Active and Passive Stretching can Address a Range of Physical Issues
There is a new type of fitness strategy gaining traction across the country. “Stretching is important for the non-athletic, deconditioned aging baby boomer,” says Jordan Gold, founder of StretchZone. “If a muscle is not used, the opposing muscle will tighten and a loss of movement can occur from a lack of activity. That’s where stretching studios, where professional stretches reeducate the muscles in a scientific manner, come in. When there is less excessive muscle tension, you can move with greater range of motion and less pain.” Of course, Helene has been called to do therapeutic stretching for her clients for a variety of issues, not really understanding that she was part of a national trend. Today, she has a private stretching studio at the gym.
Improved flexibility in your deeper muscle groups frees your painful and restricted joints, and is particularly successful in relieving back, knee and hip pain without surgery. Placing pressure on certain trigger points in the body increases blood flow which decreases pain, promotes healing from surgery and improves one’s overall quality of life.

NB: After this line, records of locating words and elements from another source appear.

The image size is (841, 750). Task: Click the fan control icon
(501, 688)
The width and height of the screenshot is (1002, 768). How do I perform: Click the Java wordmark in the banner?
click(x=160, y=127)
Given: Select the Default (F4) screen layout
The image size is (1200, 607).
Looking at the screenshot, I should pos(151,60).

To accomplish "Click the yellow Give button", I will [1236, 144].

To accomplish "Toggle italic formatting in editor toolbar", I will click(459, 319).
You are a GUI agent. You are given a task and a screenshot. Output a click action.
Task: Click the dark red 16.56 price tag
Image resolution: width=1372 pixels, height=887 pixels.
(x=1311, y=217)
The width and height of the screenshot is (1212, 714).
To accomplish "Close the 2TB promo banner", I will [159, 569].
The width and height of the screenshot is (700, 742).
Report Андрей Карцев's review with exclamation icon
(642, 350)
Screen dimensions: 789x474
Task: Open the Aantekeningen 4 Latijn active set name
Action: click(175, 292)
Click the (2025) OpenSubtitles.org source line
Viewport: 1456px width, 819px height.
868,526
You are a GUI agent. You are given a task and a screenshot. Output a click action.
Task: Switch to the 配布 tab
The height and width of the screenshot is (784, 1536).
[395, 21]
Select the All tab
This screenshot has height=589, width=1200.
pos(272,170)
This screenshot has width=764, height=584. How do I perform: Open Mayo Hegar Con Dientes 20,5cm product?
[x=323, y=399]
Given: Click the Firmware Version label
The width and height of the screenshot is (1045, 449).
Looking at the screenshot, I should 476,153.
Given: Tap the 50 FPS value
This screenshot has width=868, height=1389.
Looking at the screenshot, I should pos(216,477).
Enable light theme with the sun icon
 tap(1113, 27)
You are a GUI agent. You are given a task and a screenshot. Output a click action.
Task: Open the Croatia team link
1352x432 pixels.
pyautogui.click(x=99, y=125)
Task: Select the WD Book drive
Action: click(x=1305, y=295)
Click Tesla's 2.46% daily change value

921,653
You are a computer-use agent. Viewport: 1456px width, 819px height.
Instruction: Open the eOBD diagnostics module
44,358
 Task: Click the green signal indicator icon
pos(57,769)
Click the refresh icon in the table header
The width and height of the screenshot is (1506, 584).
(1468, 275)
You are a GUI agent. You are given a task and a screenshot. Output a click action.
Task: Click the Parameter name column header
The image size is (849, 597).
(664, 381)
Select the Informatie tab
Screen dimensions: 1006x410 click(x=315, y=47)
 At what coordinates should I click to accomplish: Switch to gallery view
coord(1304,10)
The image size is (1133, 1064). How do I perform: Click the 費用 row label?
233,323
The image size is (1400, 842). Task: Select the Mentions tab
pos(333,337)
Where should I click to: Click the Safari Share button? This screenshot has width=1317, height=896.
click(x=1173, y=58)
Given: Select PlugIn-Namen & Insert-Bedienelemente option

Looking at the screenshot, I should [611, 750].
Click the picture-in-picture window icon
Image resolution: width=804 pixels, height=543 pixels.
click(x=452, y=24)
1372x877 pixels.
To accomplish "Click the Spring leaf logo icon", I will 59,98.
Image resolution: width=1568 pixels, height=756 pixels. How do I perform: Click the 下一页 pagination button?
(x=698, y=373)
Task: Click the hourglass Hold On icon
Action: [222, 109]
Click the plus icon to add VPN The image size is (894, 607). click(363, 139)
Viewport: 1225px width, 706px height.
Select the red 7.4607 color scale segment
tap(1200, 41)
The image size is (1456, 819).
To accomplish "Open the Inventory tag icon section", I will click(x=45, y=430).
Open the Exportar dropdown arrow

In addition, most people over the age of 30 often have some form of osteoarthritis, osteopenia or osteoporosis, leading to ongoing pain, weakness and unexpected flair-ups. White collar workers who sit all day or those who simply maintain a sedentary lifestyle may also experience extremely tight joints and muscles in their back, neck, hips, knees, elbows and shoulders, restricting motion and putting one at risk for injury. For those with lupus, MS, fibromyalgia and chronic fatigue syndrome who simply accept ongoing pain, weakness and fatigue as a fact of your life, stretching is great news for you! news!